Except two grown consenting adults competing in a combat sport is absolutely not analogous in any way to defenseless animals with no free will fighting or being hit.

There’s no doubt injury is a risk in MMA, though actually, there are relatively few head shots in most bouts. Broken bones and over-extended joints are more common. Boxers take repeated blows to the head day-in, day-out with 16-ounce gloves. It’s much harder to hit someone in the head when you’re wearing tiny 4-ounce MMA gloves and they can tackle you to the ground. IF it happens, it will probably only be a few times per fight.

A prominent criminologist questioned whether UFC should be staged in Australia .

“This is the last thing we need to be importing,” said Professor Rob White from the University of Tasmania. “UFC may have an even bigger impact than other forms of violence because it is a blood sport where we make heroes out of people who bash each other.”

That’s drawing a pretty long bow. One could make a similar argument about everything from rugby to pro wrestling. I’ve certainly seen no evidence or studies that MMA competitions — or any combat sports — fuel violence.

One of Australia’s best-known MMA fighters and trainers, Elvis Sinosic — who has himself competed in the UFC — has also written a nice critique of the article here.

Look, I get why people don’t like MMA or other combat sports. Yes, it can be confronting to see blood and brutal combat first-hand. But no-one’s being forced to watch. It’s a legitimate sport done by consenting adults.
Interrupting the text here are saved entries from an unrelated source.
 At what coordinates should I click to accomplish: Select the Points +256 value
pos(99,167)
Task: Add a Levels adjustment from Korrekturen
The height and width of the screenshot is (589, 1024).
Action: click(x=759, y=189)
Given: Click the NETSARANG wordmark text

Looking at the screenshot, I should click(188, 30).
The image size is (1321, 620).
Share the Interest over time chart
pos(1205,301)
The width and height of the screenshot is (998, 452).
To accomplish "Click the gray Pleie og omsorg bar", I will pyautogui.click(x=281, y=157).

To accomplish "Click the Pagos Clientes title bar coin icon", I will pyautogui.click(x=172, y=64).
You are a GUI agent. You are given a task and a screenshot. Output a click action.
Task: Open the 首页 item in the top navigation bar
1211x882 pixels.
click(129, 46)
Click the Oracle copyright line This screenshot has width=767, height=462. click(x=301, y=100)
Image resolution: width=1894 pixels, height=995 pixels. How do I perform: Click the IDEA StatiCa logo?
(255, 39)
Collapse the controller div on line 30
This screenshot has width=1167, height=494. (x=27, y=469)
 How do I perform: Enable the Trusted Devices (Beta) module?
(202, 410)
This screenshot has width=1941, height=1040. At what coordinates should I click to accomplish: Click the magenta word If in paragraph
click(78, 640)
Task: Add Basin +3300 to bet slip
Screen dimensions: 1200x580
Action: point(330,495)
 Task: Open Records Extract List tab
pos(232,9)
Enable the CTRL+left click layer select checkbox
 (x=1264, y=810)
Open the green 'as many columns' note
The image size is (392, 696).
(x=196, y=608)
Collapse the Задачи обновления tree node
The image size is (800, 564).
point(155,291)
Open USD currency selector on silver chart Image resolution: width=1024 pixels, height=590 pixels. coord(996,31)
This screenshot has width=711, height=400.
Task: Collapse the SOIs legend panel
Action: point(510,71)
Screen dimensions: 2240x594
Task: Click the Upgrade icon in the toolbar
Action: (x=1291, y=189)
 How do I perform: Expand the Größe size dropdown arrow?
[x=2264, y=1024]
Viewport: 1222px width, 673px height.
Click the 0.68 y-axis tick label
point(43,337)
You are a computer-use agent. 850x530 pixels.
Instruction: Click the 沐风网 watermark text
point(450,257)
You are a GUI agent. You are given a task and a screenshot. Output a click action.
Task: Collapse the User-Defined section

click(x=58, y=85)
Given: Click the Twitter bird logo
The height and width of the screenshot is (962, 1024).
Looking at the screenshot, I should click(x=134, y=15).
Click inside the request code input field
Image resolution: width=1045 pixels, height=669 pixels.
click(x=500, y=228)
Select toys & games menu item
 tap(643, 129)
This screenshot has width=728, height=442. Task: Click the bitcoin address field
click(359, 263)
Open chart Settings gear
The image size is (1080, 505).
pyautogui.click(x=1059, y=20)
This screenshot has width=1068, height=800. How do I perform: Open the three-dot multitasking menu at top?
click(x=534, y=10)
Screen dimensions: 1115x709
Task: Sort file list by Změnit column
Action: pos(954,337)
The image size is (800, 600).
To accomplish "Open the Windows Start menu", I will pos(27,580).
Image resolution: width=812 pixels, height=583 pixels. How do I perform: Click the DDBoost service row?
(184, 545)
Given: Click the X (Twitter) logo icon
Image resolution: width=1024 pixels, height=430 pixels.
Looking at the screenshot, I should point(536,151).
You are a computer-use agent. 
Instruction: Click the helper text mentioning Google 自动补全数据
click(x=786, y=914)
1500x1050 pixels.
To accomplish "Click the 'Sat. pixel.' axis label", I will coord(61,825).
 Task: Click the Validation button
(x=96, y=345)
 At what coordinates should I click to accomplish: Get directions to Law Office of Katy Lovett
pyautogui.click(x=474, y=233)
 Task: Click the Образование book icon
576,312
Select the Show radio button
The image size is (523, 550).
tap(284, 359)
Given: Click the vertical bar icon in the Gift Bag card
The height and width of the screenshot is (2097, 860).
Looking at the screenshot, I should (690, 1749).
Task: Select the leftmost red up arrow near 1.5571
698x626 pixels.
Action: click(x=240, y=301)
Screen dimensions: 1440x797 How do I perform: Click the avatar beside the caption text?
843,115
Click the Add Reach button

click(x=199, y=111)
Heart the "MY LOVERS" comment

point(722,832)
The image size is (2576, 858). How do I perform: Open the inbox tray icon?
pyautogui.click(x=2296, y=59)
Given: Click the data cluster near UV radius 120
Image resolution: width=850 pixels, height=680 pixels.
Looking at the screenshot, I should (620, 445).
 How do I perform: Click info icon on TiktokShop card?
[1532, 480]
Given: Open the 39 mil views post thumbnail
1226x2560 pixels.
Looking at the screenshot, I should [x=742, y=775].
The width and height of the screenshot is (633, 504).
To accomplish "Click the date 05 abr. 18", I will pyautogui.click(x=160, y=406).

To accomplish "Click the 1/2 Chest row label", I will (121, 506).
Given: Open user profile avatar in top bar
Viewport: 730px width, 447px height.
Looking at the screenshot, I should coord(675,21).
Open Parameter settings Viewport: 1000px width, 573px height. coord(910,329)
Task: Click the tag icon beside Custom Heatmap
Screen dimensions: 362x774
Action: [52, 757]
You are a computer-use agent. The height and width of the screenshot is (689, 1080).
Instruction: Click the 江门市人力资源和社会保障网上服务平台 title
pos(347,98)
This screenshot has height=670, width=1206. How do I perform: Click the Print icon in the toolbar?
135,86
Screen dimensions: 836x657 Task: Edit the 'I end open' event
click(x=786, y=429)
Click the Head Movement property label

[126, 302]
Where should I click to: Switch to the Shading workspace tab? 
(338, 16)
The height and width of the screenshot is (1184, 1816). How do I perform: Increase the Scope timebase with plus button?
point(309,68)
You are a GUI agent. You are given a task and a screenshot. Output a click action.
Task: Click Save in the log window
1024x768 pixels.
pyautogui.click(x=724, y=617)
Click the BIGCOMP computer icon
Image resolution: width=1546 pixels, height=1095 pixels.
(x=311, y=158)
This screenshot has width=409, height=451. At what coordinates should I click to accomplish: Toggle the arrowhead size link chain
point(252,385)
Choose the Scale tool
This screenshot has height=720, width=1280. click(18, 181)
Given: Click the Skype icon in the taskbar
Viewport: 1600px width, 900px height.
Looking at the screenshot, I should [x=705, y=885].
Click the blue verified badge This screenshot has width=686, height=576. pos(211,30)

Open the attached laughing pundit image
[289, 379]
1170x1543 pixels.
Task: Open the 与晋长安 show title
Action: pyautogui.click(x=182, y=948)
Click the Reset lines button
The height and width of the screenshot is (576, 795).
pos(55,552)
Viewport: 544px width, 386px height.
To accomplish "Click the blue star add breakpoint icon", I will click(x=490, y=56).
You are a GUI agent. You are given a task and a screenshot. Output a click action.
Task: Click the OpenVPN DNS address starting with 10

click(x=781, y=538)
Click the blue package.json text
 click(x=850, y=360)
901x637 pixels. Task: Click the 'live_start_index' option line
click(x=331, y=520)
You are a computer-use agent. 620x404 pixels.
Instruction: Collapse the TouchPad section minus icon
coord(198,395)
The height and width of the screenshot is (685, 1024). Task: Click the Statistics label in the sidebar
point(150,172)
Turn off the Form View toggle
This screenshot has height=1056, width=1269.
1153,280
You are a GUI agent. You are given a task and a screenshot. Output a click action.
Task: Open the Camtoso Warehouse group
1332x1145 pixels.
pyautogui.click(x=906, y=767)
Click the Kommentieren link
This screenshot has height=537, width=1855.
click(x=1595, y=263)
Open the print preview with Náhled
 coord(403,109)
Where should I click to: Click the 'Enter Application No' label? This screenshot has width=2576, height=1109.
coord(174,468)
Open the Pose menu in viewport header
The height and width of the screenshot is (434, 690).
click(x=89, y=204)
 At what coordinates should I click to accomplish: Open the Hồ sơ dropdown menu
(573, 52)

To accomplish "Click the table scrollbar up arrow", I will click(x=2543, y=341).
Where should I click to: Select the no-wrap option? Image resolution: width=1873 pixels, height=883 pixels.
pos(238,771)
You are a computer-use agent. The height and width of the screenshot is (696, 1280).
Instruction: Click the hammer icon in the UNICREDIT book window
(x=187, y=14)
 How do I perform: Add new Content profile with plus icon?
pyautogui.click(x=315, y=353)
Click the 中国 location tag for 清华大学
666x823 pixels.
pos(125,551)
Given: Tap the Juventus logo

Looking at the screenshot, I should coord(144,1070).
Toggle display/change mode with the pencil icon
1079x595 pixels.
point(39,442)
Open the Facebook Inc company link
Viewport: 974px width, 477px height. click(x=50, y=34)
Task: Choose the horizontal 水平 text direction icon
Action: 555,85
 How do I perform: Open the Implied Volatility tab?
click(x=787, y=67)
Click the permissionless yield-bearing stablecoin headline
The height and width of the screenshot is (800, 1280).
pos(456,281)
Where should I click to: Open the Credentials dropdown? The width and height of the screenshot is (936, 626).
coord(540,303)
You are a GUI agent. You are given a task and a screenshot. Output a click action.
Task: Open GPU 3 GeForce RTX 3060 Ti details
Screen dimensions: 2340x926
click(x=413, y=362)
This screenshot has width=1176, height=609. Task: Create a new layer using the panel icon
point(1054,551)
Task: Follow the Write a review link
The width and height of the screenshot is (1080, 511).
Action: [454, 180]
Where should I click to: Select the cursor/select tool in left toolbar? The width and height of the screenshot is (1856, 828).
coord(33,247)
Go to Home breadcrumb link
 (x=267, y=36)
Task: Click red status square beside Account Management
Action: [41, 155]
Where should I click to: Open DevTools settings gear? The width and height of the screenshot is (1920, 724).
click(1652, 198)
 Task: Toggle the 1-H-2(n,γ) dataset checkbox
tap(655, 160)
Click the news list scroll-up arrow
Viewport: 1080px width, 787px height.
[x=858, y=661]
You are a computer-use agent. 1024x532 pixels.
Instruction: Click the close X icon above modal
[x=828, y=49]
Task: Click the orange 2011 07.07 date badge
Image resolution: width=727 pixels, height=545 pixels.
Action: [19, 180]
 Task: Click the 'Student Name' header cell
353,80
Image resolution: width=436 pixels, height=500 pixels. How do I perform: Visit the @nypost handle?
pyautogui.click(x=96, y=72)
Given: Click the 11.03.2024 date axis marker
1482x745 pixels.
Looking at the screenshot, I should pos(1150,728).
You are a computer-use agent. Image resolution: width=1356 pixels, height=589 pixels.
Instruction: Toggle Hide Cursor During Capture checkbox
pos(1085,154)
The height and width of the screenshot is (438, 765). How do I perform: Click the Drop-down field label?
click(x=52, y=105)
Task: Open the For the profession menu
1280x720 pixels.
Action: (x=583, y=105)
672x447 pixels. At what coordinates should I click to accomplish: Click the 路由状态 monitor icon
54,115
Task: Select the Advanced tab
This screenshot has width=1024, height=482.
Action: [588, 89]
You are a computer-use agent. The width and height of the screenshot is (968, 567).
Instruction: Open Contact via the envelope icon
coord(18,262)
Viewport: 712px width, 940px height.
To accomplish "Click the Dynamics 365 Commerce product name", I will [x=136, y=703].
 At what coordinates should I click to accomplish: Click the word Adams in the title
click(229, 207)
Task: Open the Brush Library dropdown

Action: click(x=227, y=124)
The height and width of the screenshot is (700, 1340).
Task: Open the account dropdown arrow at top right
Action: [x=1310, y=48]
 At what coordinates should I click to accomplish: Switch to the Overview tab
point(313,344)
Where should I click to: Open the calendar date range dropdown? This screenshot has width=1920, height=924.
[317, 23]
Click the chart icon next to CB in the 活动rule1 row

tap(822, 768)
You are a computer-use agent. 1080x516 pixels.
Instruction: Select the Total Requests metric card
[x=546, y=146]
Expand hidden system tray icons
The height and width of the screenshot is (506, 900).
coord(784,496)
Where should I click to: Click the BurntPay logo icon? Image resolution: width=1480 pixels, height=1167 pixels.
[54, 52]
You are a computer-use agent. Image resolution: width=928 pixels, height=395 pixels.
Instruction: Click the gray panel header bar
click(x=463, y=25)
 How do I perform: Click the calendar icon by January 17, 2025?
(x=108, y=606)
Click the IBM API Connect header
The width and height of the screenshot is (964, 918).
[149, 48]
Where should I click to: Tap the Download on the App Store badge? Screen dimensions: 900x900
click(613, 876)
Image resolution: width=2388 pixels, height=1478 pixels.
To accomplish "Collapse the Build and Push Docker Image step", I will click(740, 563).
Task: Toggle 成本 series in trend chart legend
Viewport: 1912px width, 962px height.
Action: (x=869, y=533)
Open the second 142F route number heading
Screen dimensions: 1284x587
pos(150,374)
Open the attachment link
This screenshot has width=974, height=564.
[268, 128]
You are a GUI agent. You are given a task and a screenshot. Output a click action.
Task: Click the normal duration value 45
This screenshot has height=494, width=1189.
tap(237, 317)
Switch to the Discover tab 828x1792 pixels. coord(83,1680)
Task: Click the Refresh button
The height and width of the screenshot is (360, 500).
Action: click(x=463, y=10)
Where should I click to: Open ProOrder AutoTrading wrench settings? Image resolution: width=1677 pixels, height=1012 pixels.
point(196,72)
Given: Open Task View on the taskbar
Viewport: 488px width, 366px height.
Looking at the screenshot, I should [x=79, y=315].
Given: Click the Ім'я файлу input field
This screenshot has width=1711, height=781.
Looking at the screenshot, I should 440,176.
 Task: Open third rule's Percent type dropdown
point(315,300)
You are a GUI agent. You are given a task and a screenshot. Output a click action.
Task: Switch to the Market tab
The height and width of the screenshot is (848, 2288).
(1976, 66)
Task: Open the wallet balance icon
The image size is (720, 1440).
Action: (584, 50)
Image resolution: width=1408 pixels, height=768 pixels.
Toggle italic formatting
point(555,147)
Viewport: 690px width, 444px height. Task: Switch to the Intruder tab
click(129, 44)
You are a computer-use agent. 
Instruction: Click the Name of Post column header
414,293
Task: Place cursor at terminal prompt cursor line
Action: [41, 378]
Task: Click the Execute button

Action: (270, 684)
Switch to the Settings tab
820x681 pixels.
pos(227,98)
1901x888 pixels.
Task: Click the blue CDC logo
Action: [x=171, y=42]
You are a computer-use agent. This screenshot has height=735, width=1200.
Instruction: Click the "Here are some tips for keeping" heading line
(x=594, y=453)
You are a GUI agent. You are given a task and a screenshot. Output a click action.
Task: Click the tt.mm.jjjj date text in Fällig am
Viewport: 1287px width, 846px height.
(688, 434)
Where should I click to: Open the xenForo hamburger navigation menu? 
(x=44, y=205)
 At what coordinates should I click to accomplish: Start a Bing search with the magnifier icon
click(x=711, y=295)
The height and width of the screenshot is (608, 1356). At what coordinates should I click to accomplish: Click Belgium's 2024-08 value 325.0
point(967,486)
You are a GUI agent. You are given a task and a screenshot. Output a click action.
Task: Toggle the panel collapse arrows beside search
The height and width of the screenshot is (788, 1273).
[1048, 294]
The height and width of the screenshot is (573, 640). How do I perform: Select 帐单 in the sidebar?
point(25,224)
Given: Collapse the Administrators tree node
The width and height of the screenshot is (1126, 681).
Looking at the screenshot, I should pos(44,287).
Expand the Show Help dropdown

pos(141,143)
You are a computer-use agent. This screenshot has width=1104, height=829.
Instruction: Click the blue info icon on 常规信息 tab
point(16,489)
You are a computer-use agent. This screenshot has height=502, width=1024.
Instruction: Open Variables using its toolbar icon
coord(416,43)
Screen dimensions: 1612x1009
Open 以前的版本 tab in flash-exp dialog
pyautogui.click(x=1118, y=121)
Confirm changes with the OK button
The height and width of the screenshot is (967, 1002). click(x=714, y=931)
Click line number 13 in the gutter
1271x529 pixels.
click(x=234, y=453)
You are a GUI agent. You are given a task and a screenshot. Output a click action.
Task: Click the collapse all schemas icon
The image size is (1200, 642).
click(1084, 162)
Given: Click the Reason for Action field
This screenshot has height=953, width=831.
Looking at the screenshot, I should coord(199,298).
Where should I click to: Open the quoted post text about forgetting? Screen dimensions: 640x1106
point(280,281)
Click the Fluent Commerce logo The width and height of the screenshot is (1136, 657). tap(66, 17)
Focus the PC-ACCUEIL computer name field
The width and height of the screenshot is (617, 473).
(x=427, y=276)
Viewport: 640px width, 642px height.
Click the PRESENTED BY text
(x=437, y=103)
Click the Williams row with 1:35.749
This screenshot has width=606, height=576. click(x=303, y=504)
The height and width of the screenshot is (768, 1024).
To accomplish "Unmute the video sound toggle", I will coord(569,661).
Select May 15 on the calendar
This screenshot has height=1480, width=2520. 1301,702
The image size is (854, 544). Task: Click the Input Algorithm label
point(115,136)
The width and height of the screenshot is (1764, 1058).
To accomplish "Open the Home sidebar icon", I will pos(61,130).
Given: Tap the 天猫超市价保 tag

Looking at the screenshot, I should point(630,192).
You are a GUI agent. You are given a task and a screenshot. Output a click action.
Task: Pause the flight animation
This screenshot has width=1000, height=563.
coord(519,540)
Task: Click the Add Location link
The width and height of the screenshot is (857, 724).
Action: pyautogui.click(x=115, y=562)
Drumming up fake moral outrage with biased, poorely researched articles is lazy journalism and doesn’t serve anyone’s interests.

The UFC isn’t bringing anything to Australia we don’t already have. It would be nice to see a bit of balanced coverage about it in the media for once. But I’m not holding my breath. Prepare for a barrage of misinformed beat-ups by the MSM as the event draws nearer.

* This is the catchphrase of UFC referee ‘Big’ John McCarthy. Hopefully they bring him over for the event.

** OK, MMA geeks/history pedants, I know the sport simultaneously developed in Japan, but there was only so much I could fit in. I plan on dedicating an entire post to Japanese fight shows like PRIDE and K-1 soon, because they’re vastly more entertaining than the Western version.